### Exploratory Data Analysis
This notebook provides an exploratory analysis of the cleaned Online Retail Transaction dataset. The goal is to uncover key patterns in customer behaviour, product performance, and sales trends to support analysis and dashboard development.

In [2]:
# Import necessary libraries
import pandas as pd
import plotly.express as px
import plotly.graph_objects as go

Now let us import our cleaned dataset for analysis:

In [3]:
# Import the cleaned dataset
df = pd.read_csv('../data/clean_data/online_retail_cleaned.csv')
# Display the first few rows of the dataset
df.head()

  df = pd.read_csv('../data/clean_data/online_retail_cleaned.csv')


Unnamed: 0,InvoiceNo,StockCode,Description,Quantity,InvoiceDate,UnitPrice,CustomerID,Country,TotalPrice,Year,Month,DayOfWeek,Hour,Date
0,536365,85123A,WHITE HANGING HEART T-LIGHT HOLDER,6,2010-12-01 08:26:00,2.55,17850,United Kingdom,15.3,2010,12,Wednesday,8,2010-12-01
1,536365,71053,WHITE METAL LANTERN,6,2010-12-01 08:26:00,3.39,17850,United Kingdom,20.34,2010,12,Wednesday,8,2010-12-01
2,536365,84406B,CREAM CUPID HEARTS COAT HANGER,8,2010-12-01 08:26:00,2.75,17850,United Kingdom,22.0,2010,12,Wednesday,8,2010-12-01
3,536365,84029G,KNITTED UNION FLAG HOT WATER BOTTLE,6,2010-12-01 08:26:00,3.39,17850,United Kingdom,20.34,2010,12,Wednesday,8,2010-12-01
4,536365,84029E,RED WOOLLY HOTTIE WHITE HEART.,6,2010-12-01 08:26:00,3.39,17850,United Kingdom,20.34,2010,12,Wednesday,8,2010-12-01


The first stage of our analysis is to look at total revenue over time. 
We can do this by plotting an initial line chart visualisation. 

In [4]:
daily_sales = df.groupby('Date')['TotalPrice'].sum().reset_index()

fig = px.line(daily_sales, x='Date', y='TotalPrice', title='Daily Sales Revenue')
fig.show()

This first plot shows our Daily Sales Revenue over time.

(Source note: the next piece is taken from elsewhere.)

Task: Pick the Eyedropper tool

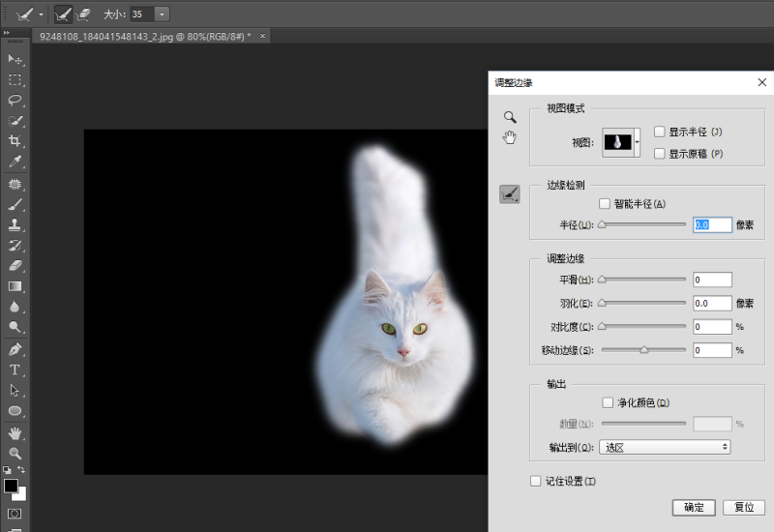Action: tap(15, 162)
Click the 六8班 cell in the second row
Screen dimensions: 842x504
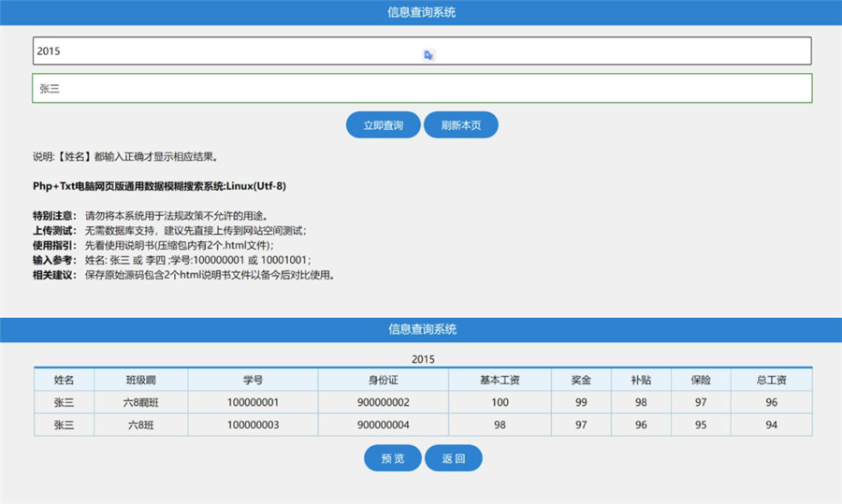(x=142, y=425)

As we can see, it has a very 'spiky' appearance. In order to help combat this, it can be useful to add a rolling average line to the plot to help us smooth out the plot so that we can see changes over time more effectively. 

In [5]:
daily_sales['Rolling7Day'] = daily_sales['TotalPrice'].rolling(window=7).mean()

import plotly.express as px
fig = px.line(daily_sales, x='Date', y=['TotalPrice', 'Rolling7Day'],
              labels={'value': 'Revenue', 'variable': 'Line'},
              title='Daily Sales with 7-Day Rolling Average')
fig.show()

We observe that there are revenue spikes in December 2010, and a significant spike in December 2011, most likely indicating Christmas/Holidays sales.
We also see a spike around mid Jan 2011, possibly indicating post-holidays spends or returns. 
September 2011 and November 2011 also see revenue spikes. This could indicate early holiday period spending, back to school spending, spending for 'Thanksgiving' in November, or 'Cyber Monday' sales.

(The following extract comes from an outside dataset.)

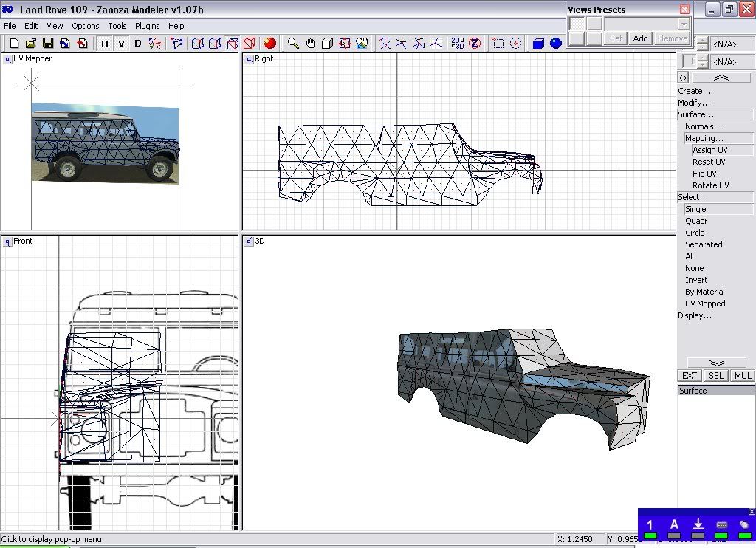Open the Views Presets dropdown list
The height and width of the screenshot is (548, 756).
pyautogui.click(x=684, y=24)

Next we can check to see which countries contribute the most to revenues. 
Let us make a bar plot of revenue by country.

In [6]:
# Group by Country and sum TotalPrice
country_sales = df.groupby('Country')['TotalPrice'].sum().reset_index()

# Sort by revenue
country_sales = country_sales.sort_values(by='TotalPrice', ascending=False)

# Plot
fig = px.bar(country_sales, x='Country', y='TotalPrice',
             title='Total Revenue by Country',
             labels={'TotalPrice': 'Total Revenue'},
             height=600)
fig.update_layout(xaxis_tickangle=45)
fig.show()

We can see from our bar plot the UK is our Primary Market, dominating revenues with sales ~£9M. This could mean that the operations are UK-centric. 
This highlights the retailer's dependence on it's domestic market, and suggests that international markets are underdeveloped or under-targetted.
It might be useful in this instance to evaluate international sales by excluding the UK.

In [7]:
# Exclude the UK for better visual balance
non_uk_sales = country_sales[country_sales['Country'] != 'United Kingdom']

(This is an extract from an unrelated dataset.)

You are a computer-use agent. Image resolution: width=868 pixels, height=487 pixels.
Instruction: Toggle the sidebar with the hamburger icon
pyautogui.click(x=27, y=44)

fig = px.bar(non_uk_sales.sort_values(by='TotalPrice', ascending=False),
             x='Country', y='TotalPrice',
             title='Revenue by Country (Excluding UK)',
             labels={'TotalPrice': 'Total Revenue'},
             height=600)
fig.update_layout(xaxis_tickangle=45)
fig.show()

Unsurprisingly, we can see from this bar plot, that our secondary markets are situated within the European Union. 
At this point, it could be helpful to our analysis to create a dictionary to group our countries into regions. 

In [8]:
# Define region mapping
# This dictionary maps countries to their respective regions for better analysis

region_map = {
    'United Kingdom': 'UK',
    'France': 'Europe',
    'Germany': 'Europe',
    'Netherlands': 'Europe',
    'Belgium': 'Europe',
    'Switzerland': 'Europe',
    'Spain': 'Europe',
    'Portugal': 'Europe',
    'Italy': 'Europe',
    'Norway': 'Europe',
    'Austria': 'Europe',
    'Denmark': 'Europe',
    'Sweden': 'Europe',
    'Finland': 'Europe',
    'Ireland': 'Europe',
    'Greece': 'Europe',
    'Cyprus': 'Europe',
    'Channel Islands': 'Europe',

    'Australia': 'Oceania',
    'New Zealand': 'Oceania',

    'USA': 'North America',
    'Canada': 'North America',

    'Japan': 'Asia',
    'Hong Kong': 'Asia',
    'Singapore': 'Asia',
    'Israel': 'Middle East',
    'United Arab Emirates': 'Middle East',

    'Unspecified': 'Other',
    'EIRE': 'Europe'
}

Let us now create a column for 'Region' in our dataset:

In [9]:
# Create a Region column
df['Region'] = df['Country'].map(region_map).fillna('Other')

Now we can aggregate our revenues by region, and display our findings in a Bar Plot.

In [10]:
# Aggregate revenue by region
region_sales = df.groupby('Region')['TotalPrice'].sum().reset_index()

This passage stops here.